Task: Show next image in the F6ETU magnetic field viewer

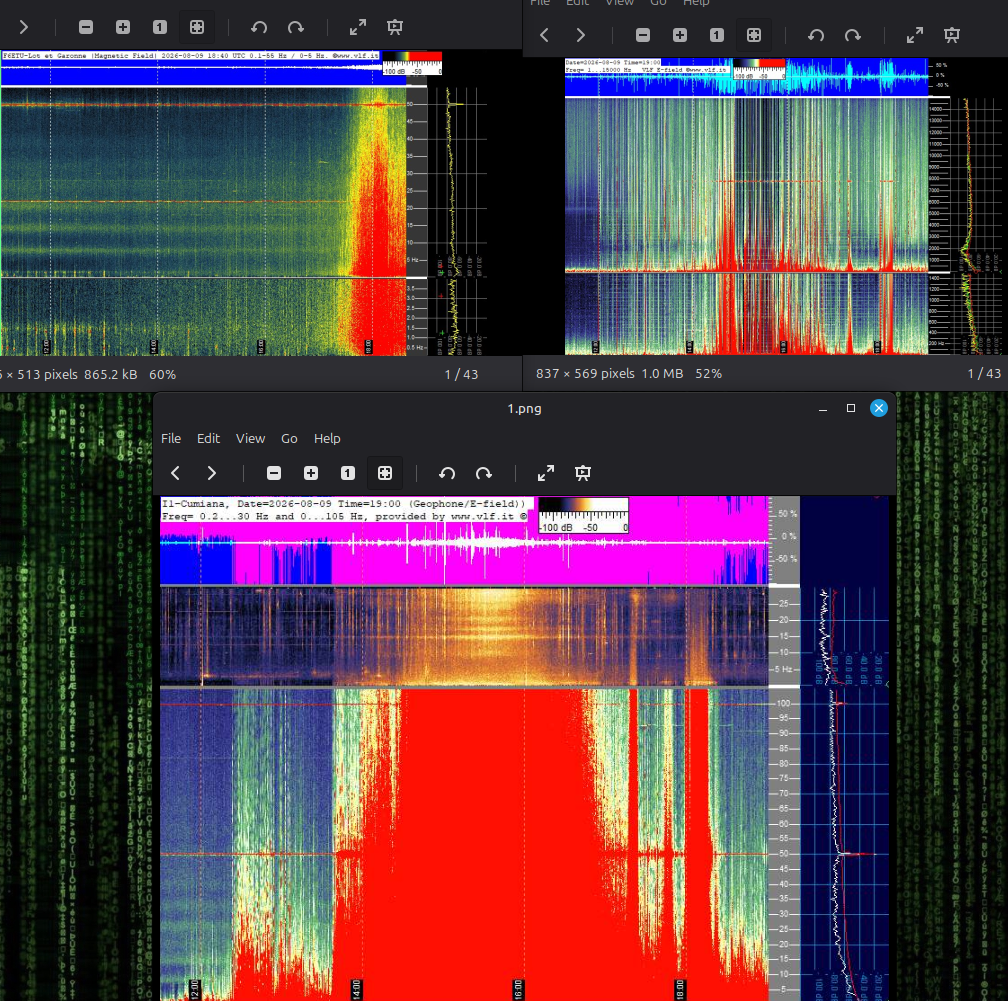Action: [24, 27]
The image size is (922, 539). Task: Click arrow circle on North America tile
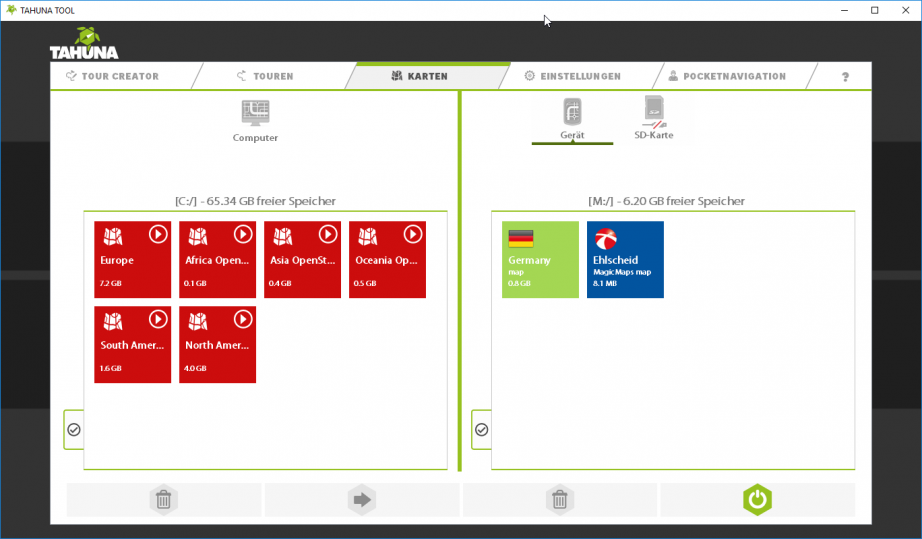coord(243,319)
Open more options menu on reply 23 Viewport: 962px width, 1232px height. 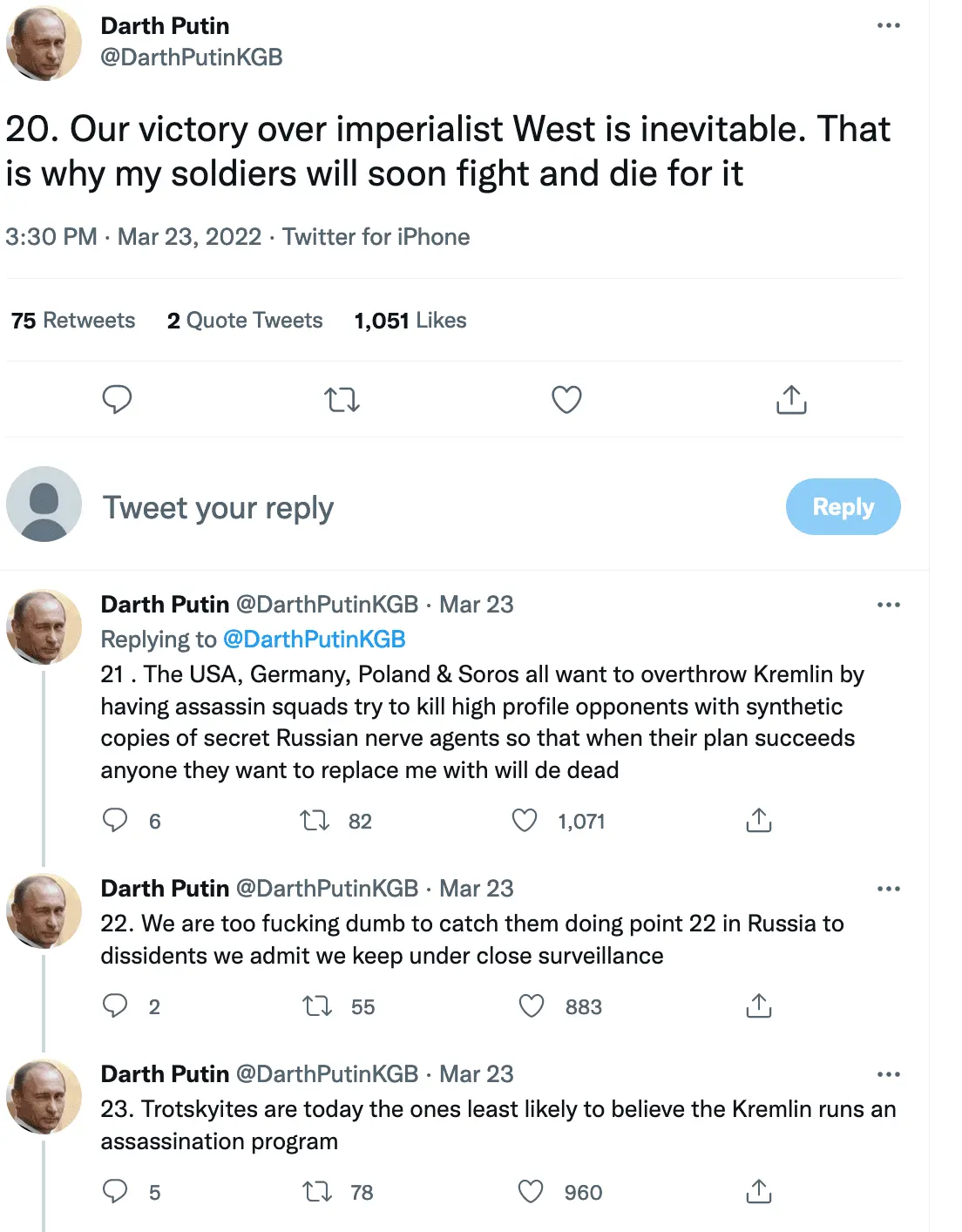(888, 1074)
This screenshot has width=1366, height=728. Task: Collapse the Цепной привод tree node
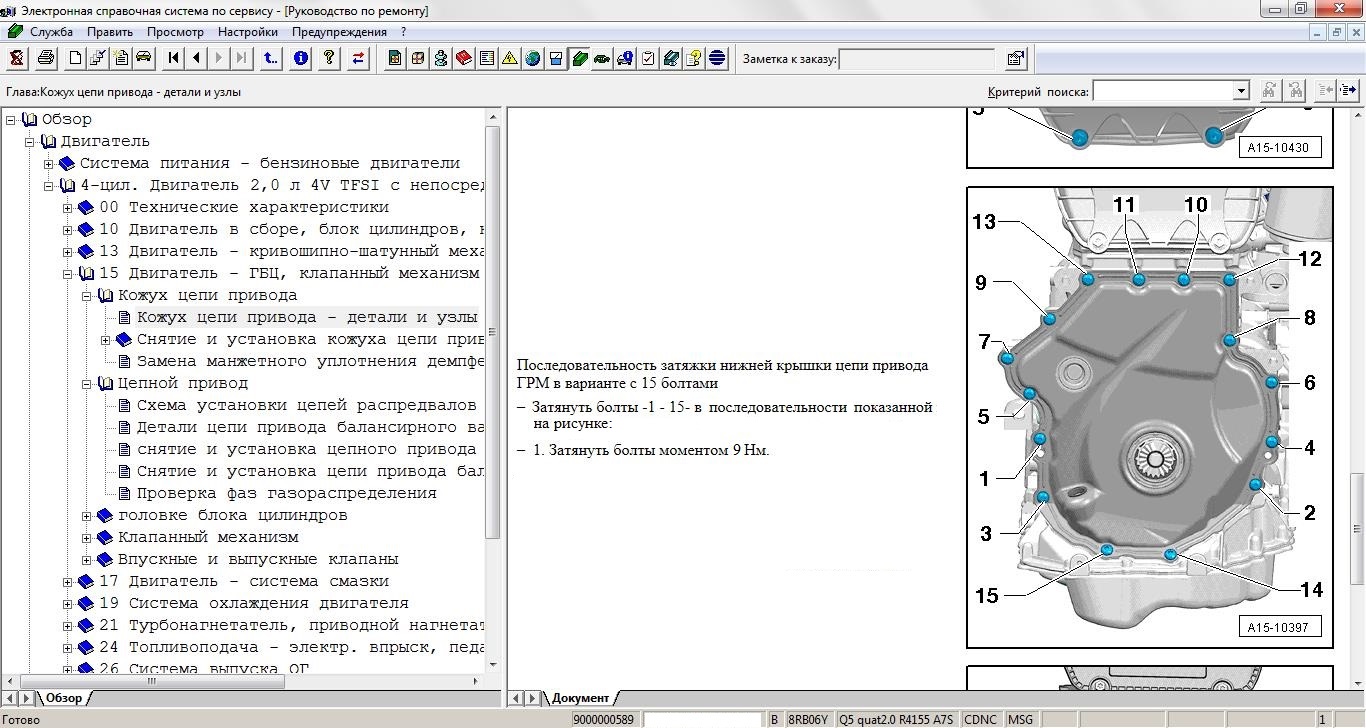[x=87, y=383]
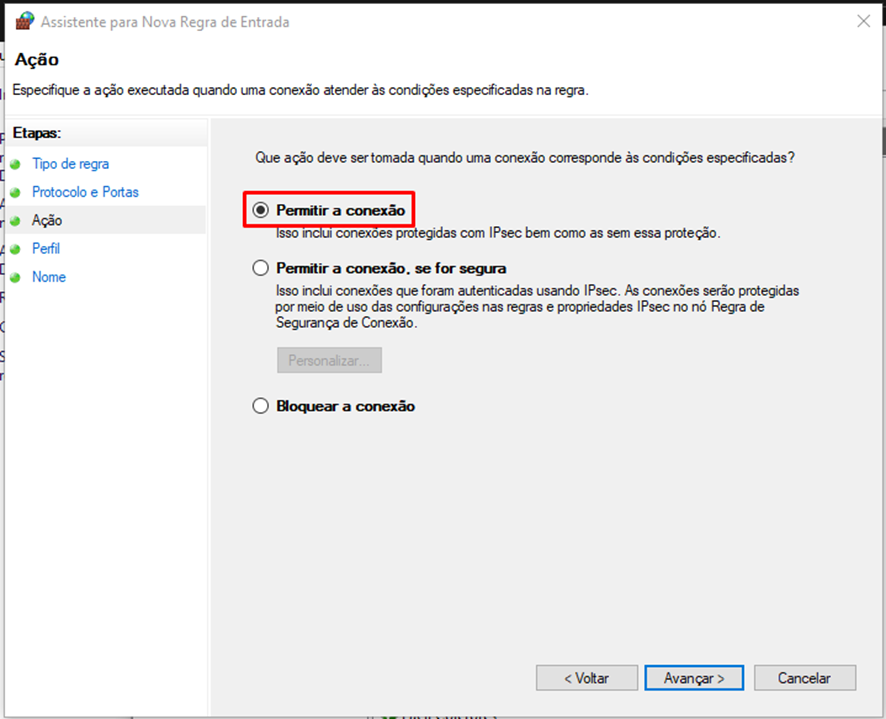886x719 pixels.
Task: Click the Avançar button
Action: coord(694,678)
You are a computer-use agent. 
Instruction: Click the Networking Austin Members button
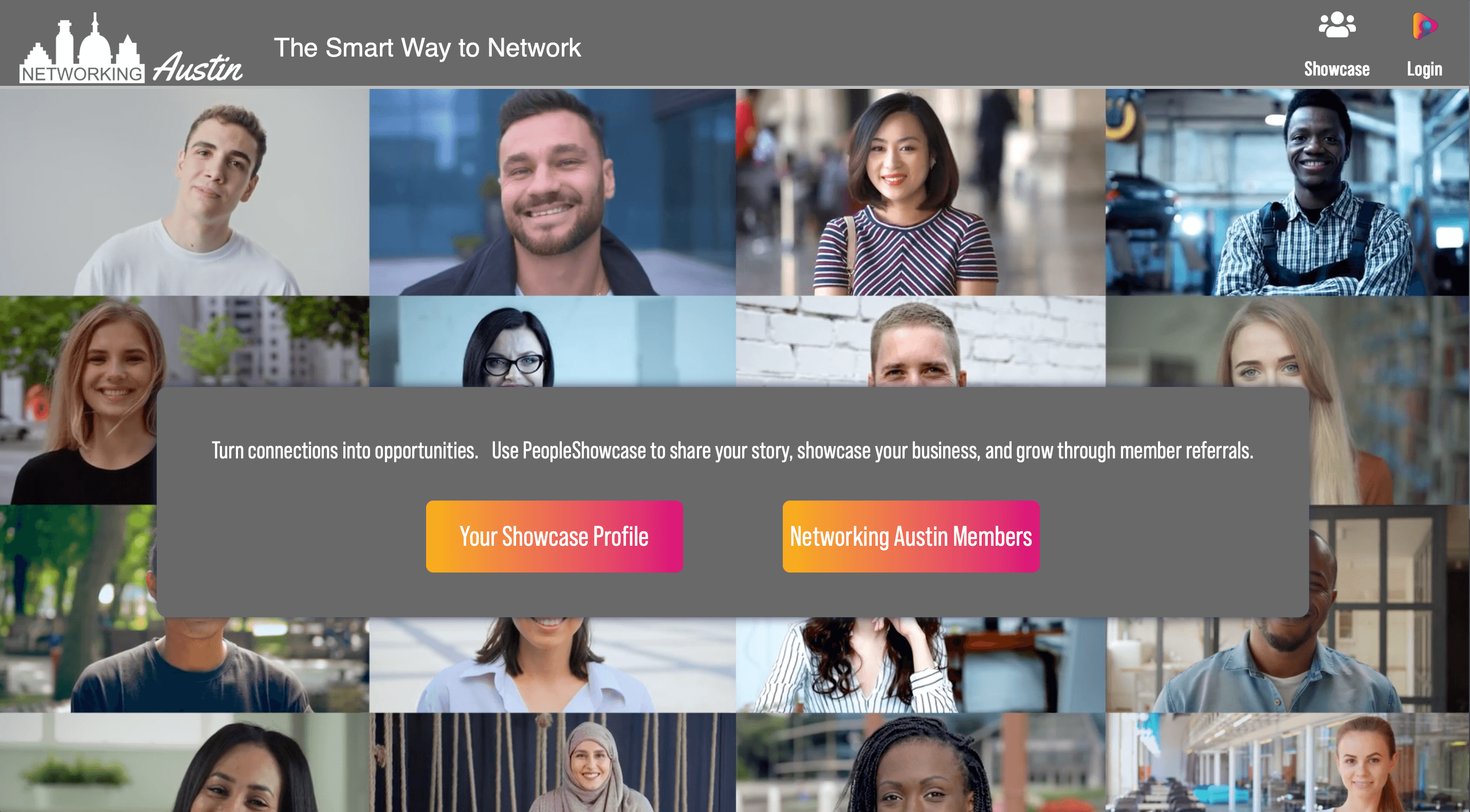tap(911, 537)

§ §

◆ Task directions ◆
Could you transcribe exactly the lines from the one with "This screenshot has" through the end of the data, both ends included, and nothing else, skipping the pictures?

◆ Response ◆
This screenshot has width=1366, height=728. Task: Collapse the Цепной привод tree node
[x=87, y=383]
886x719 pixels.
Task: Click the Avançar button
Action: coord(694,678)
You are a computer-use agent. 
Instruction: Click the Networking Austin Members button
tap(911, 537)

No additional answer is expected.